- [SHORT EXERCISE]: Render all of the items below as a Markdown table with two columns, Row and Line, numbering each line and skipping blank lines.

Start of DATA SECTION

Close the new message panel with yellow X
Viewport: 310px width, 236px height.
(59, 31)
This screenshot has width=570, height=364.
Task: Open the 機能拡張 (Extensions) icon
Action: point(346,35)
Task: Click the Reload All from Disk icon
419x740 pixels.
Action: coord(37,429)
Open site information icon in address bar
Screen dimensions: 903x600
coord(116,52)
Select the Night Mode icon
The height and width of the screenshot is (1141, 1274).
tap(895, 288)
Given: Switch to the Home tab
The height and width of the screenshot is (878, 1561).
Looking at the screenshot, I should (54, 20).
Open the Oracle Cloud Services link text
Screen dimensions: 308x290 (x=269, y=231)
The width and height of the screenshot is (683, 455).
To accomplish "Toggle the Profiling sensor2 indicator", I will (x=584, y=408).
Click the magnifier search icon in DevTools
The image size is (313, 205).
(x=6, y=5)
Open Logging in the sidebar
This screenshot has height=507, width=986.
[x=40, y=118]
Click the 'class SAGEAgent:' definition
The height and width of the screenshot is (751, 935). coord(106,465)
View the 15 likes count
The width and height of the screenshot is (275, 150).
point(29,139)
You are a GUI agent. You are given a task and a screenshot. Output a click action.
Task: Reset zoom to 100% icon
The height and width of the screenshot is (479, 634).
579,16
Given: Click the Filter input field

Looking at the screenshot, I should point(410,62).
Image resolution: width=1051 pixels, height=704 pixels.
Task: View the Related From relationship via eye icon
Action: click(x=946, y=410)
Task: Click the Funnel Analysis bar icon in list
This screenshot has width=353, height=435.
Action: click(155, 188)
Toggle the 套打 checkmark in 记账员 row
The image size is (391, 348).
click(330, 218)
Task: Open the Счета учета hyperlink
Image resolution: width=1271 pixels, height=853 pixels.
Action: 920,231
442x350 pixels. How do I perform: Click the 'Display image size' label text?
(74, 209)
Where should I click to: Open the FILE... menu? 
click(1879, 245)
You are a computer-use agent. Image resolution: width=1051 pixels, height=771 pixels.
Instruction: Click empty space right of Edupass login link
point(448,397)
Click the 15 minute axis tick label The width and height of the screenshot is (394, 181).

End of DATA SECTION

- [PROBLEM SOLUTION]:
| Row | Line |
|---|---|
| 1 | Close the new message panel with yellow X |
| 2 | Viewport: 310px width, 236px height. |
| 3 | (59, 31) |
| 4 | This screenshot has width=570, height=364. |
| 5 | Task: Open the 機能拡張 (Extensions) icon |
| 6 | Action: point(346,35) |
| 7 | Task: Click the Reload All from Disk icon |
| 8 | 419x740 pixels. |
| 9 | Action: coord(37,429) |
| 10 | Open site information icon in address bar |
| 11 | Screen dimensions: 903x600 |
| 12 | coord(116,52) |
| 13 | Select the Night Mode icon |
| 14 | The height and width of the screenshot is (1141, 1274). |
| 15 | tap(895, 288) |
| 16 | Given: Switch to the Home tab |
| 17 | The height and width of the screenshot is (878, 1561). |
| 18 | Looking at the screenshot, I should (54, 20). |
| 19 | Open the Oracle Cloud Services link text |
| 20 | Screen dimensions: 308x290 (x=269, y=231) |
| 21 | The width and height of the screenshot is (683, 455). |
| 22 | To accomplish "Toggle the Profiling sensor2 indicator", I will (x=584, y=408). |
| 23 | Click the magnifier search icon in DevTools |
| 24 | The image size is (313, 205). |
| 25 | (x=6, y=5) |
| 26 | Open Logging in the sidebar |
| 27 | This screenshot has height=507, width=986. |
| 28 | [x=40, y=118] |
| 29 | Click the 'class SAGEAgent:' definition |
| 30 | The height and width of the screenshot is (751, 935). coord(106,465) |
| 31 | View the 15 likes count |
| 32 | The width and height of the screenshot is (275, 150). |
| 33 | point(29,139) |
| 34 | You are a GUI agent. You are given a task and a screenshot. Output a click action. |
| 35 | Task: Reset zoom to 100% icon |
| 36 | The height and width of the screenshot is (479, 634). |
| 37 | 579,16 |
| 38 | Given: Click the Filter input field |
| 39 | Looking at the screenshot, I should point(410,62). |
| 40 | Image resolution: width=1051 pixels, height=704 pixels. |
| 41 | Task: View the Related From relationship via eye icon |
| 42 | Action: click(x=946, y=410) |
| 43 | Task: Click the Funnel Analysis bar icon in list |
| 44 | This screenshot has width=353, height=435. |
| 45 | Action: click(155, 188) |
| 46 | Toggle the 套打 checkmark in 记账员 row |
| 47 | The image size is (391, 348). |
| 48 | click(330, 218) |
| 49 | Task: Open the Счета учета hyperlink |
| 50 | Image resolution: width=1271 pixels, height=853 pixels. |
| 51 | Action: 920,231 |
| 52 | 442x350 pixels. How do I perform: Click the 'Display image size' label text? |
| 53 | (74, 209) |
| 54 | Where should I click to: Open the FILE... menu?  |
| 55 | click(1879, 245) |
| 56 | You are a computer-use agent. Image resolution: width=1051 pixels, height=771 pixels. |
| 57 | Instruction: Click empty space right of Edupass login link |
| 58 | point(448,397) |
| 59 | Click the 15 minute axis tick label The width and height of the screenshot is (394, 181). |